Retired Term¶
Core Idea¶
A retired term is a label a maintaining system has formally stopped using for new work but deliberately kept visible and resolvable so existing references still make sense. Three coupled commitments hold: a sunset commitment (no new use, route through a successor), a read-back guarantee (old references still resolve), and a migration signal (status, successor, and date publicly marked). The load-bearing move is decoupling write-access from read-access for a single label.
How would you explain it like I'm…
The Kept-Around Name
Old Name, Still Findable
Sunset-But-Resolvable Label
Broad Use¶
- Controlled vocabularies: withdrawn subject headings retained as searchable-but-non-assignable, cross-referenced to preferred terms.
- Software and APIs: deprecated functions still compile or respond, with a warning and a documented successor.
- Biological nomenclature: superseded names persist as synonyms so old binomials still resolve to the accepted taxon.
- Clinical coding: older code sets stay resolvable, with mapping tables crossing the boundary.
- Law and regulation: repealed statutes remain in the code with a "repealed" marker so older case law still anchors.
- Web and identifiers: redirects, tombstones, and record-merger markers keep old identifiers resolvable.
Clarity¶
Sharp because all three commitments are observable — does new work use the term (no), do old uses resolve (yes), is the status marked (yes, with a successor) — and it sits distinctly against versioning, semantic shift, aliasing, deletion, and maintenance.
Manages Complexity¶
Lets a maintainer evolve the forward-facing surface without forcing a synchronized rewrite of everything that references it, bounding the blast radius of a rename to new work and willing migrators.
Abstract Reasoning¶
Makes "which identity-management strategy applies to which terms?" a structured question, and predicts the pathology from the missing commitment: no sunset means accretion under the old name, no read-back means broken references, no marker means ambiguous status.
Knowledge Transfer¶
- Vocabularies → software: a retired heading's USE cross-reference maps onto a deprecation warning pointing to the successor.

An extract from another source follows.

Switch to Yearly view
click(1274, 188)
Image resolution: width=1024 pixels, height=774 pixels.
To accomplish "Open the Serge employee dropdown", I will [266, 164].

- Software → law: a deprecation-with-timeline maps onto a repealed statute kept in the code with a "repealed" annotation.
- Across naming systems: the same three diagnostic questions (status declared? references resolve? successor explicit?) transfer to any maintained vocabulary.
Example¶
A subject-heading authority flags a revised heading "do not assign" (sunset), keeps it as a searchable entry surfacing prior records (read-back), and adds a "USE" pointer with a retirement date (migration signal) — and dropping any one yields accretion, unfindable records, or status-ambiguity respectively.
Relationships to Other Primes¶
Parents (1) — more general patterns this builds on
- Retired Term is a kind of, typical Maintenance — The file: a specific design pattern WITHIN maintenance for handling labels that must change (sunset of new use + read-back guarantee + migration signal). A specialization of the general keep-a-system-in-working-order activity, scoped to naming systems.
Path to root: Retired Term → Maintenance → Homeostasis → Stability
Not to Be Confused With¶
- Retired Term is not Semantic Shift because retirement is a marked, announced withdrawal of a term, whereas semantic shift is the silent drift of a term's referent.
- Retired Term is not Versioning because it operates on a single label, splitting recommendation from resolution, whereas versioning keeps every state of an evolving artifact addressable.
- Retired Term is not Provenance because it is a forward-facing policy on a label, whereas provenance is the backward-looking history of an artifact.